▸ **Exercise instructions**
**a.** Translate this sentence from the Day of the Dead text into Spanish: "Flowers, candles, and papel picado (colorful paper streamers) adorn the altars."
**b.** From the Day of the Dead text, output the passage starting with "Throughout regions in" and going on through "get very large.".
**c.** List the three things that the Day of the Dead text says adorn the altars.

▸ **Document**
As Day of the Dead approaches, Mexico City livens up with festivities to celebrate those who have passed. Yes, the dead. The holiday known in Mexico as Dia de Los Muertos occurs for three days from October 31-November 2. However, the days leading up to the holiday can be just as fun.

Throughout regions in the country, people begin to prepare their altars to the dead in their homes. Sometimes they will build altars (ofrendas)in their businesses as well. Aside from being memorials to ancestors and others who have died, often, these altars are beautiful works of art. Some shrines are small. While others get very large.

No matter the scale, most altars have several items in common. Flowers, candles, and papel picado (colorful paper streamers) adorn the altars. The aroma of marigolds and incense permeate the air.

Photos of the dead sit amongst everything. Surrounded by the things the spirits had loved. You’ll find fruits, favorites meals, cigarettes and often a mezcal. What you enjoyed in your life will be there.

Throughout the city you see colorful papel picado adorning the streets. The markets start to fill with sugar skulls. Of course, pan de muerto (bread of the dead) is ever present. The closer it gets to the holiday, you’ll begin to see women dressed as the catrina – an elegant and beautiful skeleton. In the streets, faces transform into jeweled skulls and other iterations of the dead.

There are many festivities to enjoy, so take a look here for upcoming events. Here you’ll find information on parades, altars, and much more.

Parade of Alebrijes in Mexico City
Parade of Alebrijes in Mexico City

Before Day of the Dead, Enjoy the Parade of Alebrijes and Pan de Muerto

Parade of Alebrijes

Saturday, October 20, 2018
12 pm – 3 pm
Reforma Blvd. (ends near the Angel of Independence)

▸ **Record set**
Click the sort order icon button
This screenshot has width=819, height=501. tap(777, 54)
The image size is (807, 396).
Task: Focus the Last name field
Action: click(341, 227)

▸ **Results for the exercise**
**a.** Flores, velas y papel picado (serpentinas de papel de colores) adornan los altares.

**b.**
Throughout regions in the country, people begin to prepare their altars to the dead in their homes. Sometimes they will build altars (ofrendas)in their businesses as well. Aside from being memorials to ancestors and others who have died, often, these altars are beautiful works of art. Some shrines are small. While others get very large.

**c.** Flowers, candles, papel picado